*Work to complete:* Nothing but the lines from the one containing "Go to Billing" through the end of the data below may appear in the response, each one exact.

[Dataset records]
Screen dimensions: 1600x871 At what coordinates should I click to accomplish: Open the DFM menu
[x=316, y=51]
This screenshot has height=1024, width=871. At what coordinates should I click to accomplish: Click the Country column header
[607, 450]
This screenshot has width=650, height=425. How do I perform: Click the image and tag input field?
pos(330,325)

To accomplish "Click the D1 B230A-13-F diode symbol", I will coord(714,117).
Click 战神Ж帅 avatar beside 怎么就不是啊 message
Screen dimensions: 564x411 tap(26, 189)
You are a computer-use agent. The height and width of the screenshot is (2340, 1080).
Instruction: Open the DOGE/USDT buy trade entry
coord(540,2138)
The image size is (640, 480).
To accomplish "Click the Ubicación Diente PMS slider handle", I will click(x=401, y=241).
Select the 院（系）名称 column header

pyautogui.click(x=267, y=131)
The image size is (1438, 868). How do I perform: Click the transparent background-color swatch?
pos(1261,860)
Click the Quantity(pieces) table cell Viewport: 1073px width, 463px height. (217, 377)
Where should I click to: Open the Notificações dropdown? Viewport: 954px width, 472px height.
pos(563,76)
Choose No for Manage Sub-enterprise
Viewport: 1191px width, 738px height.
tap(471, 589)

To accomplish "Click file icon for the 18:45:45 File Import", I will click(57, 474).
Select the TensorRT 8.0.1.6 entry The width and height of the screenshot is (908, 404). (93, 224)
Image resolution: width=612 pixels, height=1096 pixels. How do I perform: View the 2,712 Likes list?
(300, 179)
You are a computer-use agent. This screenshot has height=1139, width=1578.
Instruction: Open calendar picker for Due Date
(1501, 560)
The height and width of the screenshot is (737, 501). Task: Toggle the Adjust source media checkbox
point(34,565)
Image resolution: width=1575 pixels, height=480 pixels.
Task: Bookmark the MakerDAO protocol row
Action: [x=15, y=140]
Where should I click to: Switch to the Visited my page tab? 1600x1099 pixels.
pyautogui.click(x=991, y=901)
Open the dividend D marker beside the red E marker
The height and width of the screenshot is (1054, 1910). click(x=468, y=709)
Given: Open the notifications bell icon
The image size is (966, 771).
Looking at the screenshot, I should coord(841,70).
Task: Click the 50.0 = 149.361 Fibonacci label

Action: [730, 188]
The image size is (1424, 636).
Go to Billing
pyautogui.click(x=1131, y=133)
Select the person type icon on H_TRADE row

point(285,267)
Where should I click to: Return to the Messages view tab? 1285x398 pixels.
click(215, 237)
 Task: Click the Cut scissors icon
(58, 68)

*Result:*
Go to Billing
pyautogui.click(x=1131, y=133)
Select the person type icon on H_TRADE row

point(285,267)
Where should I click to: Return to the Messages view tab? 1285x398 pixels.
click(215, 237)
 Task: Click the Cut scissors icon
(58, 68)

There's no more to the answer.